Antonia must have been mentally ill, because she tried to put a hex on my father. Julia, the wife of Marta’s godfather of the first communion, warned us that Tonia was watching my father and was taking his measurements. The older people here, the common people, believe that through sorcery, or by invoking a saint, or by measuring someone with a tape, or scattering salt or dust in the house, a devil or evil spirit will get control of a person’s body and will kill him.
I don’t believe witchcraft really exists, but when I was living at my aunt’s house, I saw a woman curing a man who had cataracts in both eyes. She took a fresh egg laid by one of her own chickens, rubbed his eyes with it and then broke it open. It was black inside so she told the man that his blindness was caused by sorcery, by his his own wife! And she gave him a counterremedy.

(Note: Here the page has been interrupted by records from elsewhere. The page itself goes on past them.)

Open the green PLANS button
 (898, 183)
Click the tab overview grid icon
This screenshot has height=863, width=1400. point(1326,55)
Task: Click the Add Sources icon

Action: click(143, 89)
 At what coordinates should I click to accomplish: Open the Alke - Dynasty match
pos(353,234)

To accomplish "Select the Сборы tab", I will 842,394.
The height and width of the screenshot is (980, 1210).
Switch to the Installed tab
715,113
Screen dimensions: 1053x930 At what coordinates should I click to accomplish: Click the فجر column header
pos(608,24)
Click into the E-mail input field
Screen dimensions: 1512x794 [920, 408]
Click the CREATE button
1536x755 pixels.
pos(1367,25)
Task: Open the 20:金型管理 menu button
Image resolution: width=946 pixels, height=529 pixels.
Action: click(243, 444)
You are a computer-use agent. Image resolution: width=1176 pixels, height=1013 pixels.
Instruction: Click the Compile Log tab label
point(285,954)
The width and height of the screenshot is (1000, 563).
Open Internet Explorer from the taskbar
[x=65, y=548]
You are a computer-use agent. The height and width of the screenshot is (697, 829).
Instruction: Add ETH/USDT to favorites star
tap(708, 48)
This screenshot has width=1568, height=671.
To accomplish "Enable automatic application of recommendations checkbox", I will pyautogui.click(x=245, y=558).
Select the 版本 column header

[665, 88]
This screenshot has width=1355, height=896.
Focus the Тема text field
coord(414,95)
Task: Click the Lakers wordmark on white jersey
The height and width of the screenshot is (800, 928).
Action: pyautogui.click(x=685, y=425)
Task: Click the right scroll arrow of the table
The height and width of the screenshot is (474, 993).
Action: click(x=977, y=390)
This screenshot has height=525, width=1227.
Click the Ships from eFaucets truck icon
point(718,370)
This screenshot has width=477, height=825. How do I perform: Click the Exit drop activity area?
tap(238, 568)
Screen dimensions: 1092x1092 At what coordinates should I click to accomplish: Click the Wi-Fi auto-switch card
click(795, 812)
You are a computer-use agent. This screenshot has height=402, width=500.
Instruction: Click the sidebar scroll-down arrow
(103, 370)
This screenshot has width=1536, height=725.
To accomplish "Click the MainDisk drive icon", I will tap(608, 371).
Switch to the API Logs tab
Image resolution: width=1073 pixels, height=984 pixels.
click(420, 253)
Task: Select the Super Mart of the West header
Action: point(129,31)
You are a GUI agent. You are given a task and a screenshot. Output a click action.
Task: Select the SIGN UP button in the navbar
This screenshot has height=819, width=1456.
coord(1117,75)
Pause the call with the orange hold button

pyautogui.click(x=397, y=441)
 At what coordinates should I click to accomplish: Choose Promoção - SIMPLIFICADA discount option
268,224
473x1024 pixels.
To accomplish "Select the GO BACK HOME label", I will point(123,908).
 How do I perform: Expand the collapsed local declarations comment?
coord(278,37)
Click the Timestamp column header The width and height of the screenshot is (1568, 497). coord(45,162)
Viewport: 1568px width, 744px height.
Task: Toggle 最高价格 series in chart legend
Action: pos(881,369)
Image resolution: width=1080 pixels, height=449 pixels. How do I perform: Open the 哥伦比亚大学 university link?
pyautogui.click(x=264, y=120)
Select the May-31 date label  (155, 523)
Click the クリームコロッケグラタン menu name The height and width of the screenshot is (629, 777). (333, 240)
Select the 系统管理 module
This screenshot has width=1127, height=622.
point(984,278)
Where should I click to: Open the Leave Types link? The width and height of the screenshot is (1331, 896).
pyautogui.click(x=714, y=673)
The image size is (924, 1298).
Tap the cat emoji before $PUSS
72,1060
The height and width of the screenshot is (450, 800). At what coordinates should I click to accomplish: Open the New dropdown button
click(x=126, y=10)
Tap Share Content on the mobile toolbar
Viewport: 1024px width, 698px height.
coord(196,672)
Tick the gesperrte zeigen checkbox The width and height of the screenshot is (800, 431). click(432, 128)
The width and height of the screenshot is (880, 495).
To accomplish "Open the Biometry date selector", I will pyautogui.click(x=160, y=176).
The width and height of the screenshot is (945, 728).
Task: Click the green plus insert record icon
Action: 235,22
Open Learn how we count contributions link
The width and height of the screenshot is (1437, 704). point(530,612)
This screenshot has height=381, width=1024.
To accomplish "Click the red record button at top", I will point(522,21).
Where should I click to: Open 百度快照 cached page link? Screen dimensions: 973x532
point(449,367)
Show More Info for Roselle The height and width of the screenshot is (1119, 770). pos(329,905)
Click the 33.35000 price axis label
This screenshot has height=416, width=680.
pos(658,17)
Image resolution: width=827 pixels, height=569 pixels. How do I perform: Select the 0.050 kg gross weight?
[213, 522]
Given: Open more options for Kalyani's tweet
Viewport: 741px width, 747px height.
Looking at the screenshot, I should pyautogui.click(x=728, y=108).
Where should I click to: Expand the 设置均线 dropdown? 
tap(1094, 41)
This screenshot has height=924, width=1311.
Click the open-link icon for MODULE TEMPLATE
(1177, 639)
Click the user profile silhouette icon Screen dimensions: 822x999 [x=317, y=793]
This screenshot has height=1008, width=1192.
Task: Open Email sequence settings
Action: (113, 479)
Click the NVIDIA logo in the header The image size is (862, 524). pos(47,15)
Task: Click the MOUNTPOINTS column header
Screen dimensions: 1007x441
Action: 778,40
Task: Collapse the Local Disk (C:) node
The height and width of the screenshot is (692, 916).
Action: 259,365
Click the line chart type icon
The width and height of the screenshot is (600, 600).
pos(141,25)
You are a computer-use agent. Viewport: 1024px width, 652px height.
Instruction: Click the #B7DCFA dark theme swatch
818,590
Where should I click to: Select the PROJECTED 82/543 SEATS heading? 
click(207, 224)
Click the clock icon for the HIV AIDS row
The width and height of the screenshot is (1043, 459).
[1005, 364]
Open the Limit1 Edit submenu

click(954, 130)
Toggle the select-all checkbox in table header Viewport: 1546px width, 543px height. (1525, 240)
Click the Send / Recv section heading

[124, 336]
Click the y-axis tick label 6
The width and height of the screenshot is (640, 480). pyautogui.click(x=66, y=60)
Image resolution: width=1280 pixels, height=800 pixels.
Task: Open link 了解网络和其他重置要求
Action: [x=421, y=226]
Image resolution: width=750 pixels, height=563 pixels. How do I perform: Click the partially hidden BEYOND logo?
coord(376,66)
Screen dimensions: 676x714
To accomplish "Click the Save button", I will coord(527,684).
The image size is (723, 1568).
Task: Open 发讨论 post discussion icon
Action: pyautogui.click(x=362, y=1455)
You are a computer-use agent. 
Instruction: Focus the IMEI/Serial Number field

I guess my father believed in these superstitions because he would scold us if we spilled salt while anyone was eating, and once he was very angry with me for bringing home a belt made of snake skin. He made me get rid of it before something bad happened to one of us. When he found out about Antonia, he went to see a witch too. She gave him water to sprinkle in the room, so that the spell would not take effect.
But Antonia continued to be my father’s favorite. He bought her whatever she wanted, and no matter what she did or said, he’d comment, “That’s fine, that’s fine.” It always struck me as strange that my father could be so sweet, so very sweet, to others, and so hard to us. In the case of Antonia he was trying to compensate for his neglect of her and Lupita all those years. Also, because she
helped at home. Marta and Consuelo had no mother to teach them and they were useless around the house.
One thing that had always bothered me, was that no one in my family ever treated me like an older brother. It was my duty and right, for example, to have stopped Marta when I saw her keeping company with Crispín. I really wanted to speak to that fellow, man to man, but I was afraid that Marta or my father would put me in a ridiculous position by not backing me up. Once I asked Marta to hold my daughter Mariquita, and Crispín told her not to, just as though she were his servant or something. I got mad at that and spoke up.
“Listen, Crispín, why do you tell my sister not to hold my child? I want you to understand that I know you have struck Marta on more than one occasion. Well, let me tell you that the next time you put a hand on her you won’t be seeing her any more.”
The logical thing to expect was for Marta to support her big brother, isn’t that so? Well, she did just the opposite. She said, “What are you mixing into my affairs for?” That’s what she came out with.
“Look, Marta,” I said, “never, never again will I mix in, even if I see you dying. Even if you are being dragged on the floor I won’t do a thing.”
Later, when she ran off with Crispín, my father blamed Roberto and me. He never allowed us to meddle in her affairs and then he blamed us. The same thing happened with Consuelo. From the beginning I was wise to that fellow she went with. Why shouldn’t I be, since I was the same type!
Twice I had to fight with my brother, to teach him how to respect his elders. The first time, he called me “pinche guey,” for no reason at all. “Watch what you’re saying, you son-of-a-bitch. You are insinuating you went to bed with my wife and that you have made a fool of me. You’re offending her, and me too, imbecile!” While I was speaking, pas! he punched me in the face. He was strong, but I beat him up, right there in the courtyard.